- **EXERCISE DIRECTIONS**
Using the records below, give again exactly the lines from the line that contains "Switch to SFL" through the line that contains "Collapse the Kondygnacje", both ends included, and only those.

- **ENTRIES SUPPLIED**

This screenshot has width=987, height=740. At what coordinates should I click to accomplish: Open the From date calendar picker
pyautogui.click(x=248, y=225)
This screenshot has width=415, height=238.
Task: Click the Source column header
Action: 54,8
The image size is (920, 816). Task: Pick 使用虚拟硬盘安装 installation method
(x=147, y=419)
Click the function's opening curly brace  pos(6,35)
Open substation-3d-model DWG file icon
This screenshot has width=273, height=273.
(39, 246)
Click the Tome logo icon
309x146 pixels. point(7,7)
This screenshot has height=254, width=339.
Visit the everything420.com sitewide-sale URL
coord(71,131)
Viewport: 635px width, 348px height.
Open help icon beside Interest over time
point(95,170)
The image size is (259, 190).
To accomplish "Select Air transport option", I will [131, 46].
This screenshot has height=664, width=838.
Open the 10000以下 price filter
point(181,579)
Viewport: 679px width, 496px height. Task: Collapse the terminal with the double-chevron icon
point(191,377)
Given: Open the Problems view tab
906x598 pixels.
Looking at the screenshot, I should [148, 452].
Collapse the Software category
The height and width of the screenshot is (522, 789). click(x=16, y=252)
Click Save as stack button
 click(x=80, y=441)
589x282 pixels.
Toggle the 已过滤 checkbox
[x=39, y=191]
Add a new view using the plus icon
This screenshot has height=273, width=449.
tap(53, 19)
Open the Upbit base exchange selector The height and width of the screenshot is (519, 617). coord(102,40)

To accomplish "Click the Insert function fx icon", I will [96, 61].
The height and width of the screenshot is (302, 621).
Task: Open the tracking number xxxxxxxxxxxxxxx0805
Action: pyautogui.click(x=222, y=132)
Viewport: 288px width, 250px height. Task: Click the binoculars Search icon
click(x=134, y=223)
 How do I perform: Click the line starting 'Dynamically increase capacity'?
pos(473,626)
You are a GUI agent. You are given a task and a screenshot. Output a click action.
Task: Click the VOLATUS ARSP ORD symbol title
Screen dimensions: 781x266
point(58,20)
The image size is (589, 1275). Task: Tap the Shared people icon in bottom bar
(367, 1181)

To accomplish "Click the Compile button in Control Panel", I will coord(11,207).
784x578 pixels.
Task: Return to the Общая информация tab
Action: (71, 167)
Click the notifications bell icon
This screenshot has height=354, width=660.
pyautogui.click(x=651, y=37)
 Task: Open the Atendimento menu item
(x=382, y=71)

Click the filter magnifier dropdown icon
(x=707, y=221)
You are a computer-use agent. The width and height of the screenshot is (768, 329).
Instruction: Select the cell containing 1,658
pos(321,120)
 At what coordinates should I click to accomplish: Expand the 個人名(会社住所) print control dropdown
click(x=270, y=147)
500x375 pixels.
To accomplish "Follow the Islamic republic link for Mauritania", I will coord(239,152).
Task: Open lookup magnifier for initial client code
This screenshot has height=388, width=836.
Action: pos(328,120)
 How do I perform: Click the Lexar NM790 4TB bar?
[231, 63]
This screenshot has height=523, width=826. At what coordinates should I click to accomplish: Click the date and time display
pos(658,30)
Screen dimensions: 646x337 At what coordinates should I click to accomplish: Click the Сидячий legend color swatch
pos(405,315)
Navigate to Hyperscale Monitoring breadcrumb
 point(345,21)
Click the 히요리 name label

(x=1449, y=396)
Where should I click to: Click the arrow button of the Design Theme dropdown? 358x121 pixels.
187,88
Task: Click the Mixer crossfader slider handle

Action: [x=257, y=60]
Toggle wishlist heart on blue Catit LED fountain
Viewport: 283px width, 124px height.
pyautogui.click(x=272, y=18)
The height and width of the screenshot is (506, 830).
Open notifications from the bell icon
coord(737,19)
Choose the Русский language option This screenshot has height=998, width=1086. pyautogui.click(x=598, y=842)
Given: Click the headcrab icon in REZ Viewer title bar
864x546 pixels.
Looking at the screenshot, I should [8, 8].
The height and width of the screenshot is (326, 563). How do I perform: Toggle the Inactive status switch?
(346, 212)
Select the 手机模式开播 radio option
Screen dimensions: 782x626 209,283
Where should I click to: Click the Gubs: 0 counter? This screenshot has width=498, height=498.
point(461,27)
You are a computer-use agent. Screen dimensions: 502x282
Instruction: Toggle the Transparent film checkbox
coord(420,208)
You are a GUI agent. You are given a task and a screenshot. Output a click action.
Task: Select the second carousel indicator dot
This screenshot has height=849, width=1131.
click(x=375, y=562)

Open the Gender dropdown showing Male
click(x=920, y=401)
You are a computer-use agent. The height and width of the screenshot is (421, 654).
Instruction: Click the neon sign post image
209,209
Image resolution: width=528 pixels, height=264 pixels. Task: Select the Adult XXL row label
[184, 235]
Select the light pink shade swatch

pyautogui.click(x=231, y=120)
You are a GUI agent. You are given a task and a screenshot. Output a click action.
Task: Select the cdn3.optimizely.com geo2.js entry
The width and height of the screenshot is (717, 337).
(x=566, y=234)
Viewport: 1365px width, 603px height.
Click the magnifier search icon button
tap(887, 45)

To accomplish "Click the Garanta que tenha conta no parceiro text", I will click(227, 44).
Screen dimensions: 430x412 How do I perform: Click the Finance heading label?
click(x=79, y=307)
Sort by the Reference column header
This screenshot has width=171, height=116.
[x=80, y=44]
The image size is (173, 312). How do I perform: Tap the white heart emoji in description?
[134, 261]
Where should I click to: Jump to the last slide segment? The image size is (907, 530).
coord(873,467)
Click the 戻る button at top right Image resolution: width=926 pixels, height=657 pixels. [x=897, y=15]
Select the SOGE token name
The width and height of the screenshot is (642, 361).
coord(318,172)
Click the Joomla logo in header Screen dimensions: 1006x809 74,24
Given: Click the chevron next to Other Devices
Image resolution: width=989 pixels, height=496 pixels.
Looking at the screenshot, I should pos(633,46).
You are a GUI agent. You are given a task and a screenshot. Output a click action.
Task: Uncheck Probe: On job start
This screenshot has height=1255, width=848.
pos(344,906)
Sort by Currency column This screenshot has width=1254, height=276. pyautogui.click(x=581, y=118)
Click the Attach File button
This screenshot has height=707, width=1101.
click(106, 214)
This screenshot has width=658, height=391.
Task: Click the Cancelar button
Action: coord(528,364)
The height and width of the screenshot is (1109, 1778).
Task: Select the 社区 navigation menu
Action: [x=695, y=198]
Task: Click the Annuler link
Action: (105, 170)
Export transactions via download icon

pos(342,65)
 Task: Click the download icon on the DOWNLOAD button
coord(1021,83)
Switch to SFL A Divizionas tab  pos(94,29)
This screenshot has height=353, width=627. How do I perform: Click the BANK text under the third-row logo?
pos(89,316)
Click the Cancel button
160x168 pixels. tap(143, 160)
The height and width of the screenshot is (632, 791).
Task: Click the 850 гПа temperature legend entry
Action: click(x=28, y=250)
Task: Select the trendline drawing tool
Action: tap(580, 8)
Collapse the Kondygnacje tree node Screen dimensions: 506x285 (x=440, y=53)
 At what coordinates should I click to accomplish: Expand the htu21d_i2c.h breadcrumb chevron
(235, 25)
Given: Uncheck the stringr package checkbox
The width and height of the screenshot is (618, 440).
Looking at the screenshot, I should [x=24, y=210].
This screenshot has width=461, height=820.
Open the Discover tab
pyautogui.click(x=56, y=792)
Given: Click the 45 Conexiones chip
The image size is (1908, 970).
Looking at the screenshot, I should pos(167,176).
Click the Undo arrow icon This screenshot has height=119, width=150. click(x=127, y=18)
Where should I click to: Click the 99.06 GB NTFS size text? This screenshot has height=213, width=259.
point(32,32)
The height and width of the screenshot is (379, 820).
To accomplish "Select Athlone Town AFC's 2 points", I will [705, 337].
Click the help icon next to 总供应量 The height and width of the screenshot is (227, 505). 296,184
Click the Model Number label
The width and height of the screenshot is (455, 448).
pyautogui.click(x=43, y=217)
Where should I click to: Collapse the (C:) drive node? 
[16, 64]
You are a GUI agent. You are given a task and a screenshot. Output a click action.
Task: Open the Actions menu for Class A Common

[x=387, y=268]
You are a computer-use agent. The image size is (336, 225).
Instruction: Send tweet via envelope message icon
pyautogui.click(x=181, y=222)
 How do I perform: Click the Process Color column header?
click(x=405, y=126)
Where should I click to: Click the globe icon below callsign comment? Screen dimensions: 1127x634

- **SOLUTION TO THIS EXERCISE**
Switch to SFL A Divizionas tab  pos(94,29)
This screenshot has height=353, width=627. How do I perform: Click the BANK text under the third-row logo?
pos(89,316)
Click the Cancel button
160x168 pixels. tap(143, 160)
The height and width of the screenshot is (632, 791).
Task: Click the 850 гПа temperature legend entry
Action: click(x=28, y=250)
Task: Select the trendline drawing tool
Action: tap(580, 8)
Collapse the Kondygnacje tree node Screen dimensions: 506x285 (x=440, y=53)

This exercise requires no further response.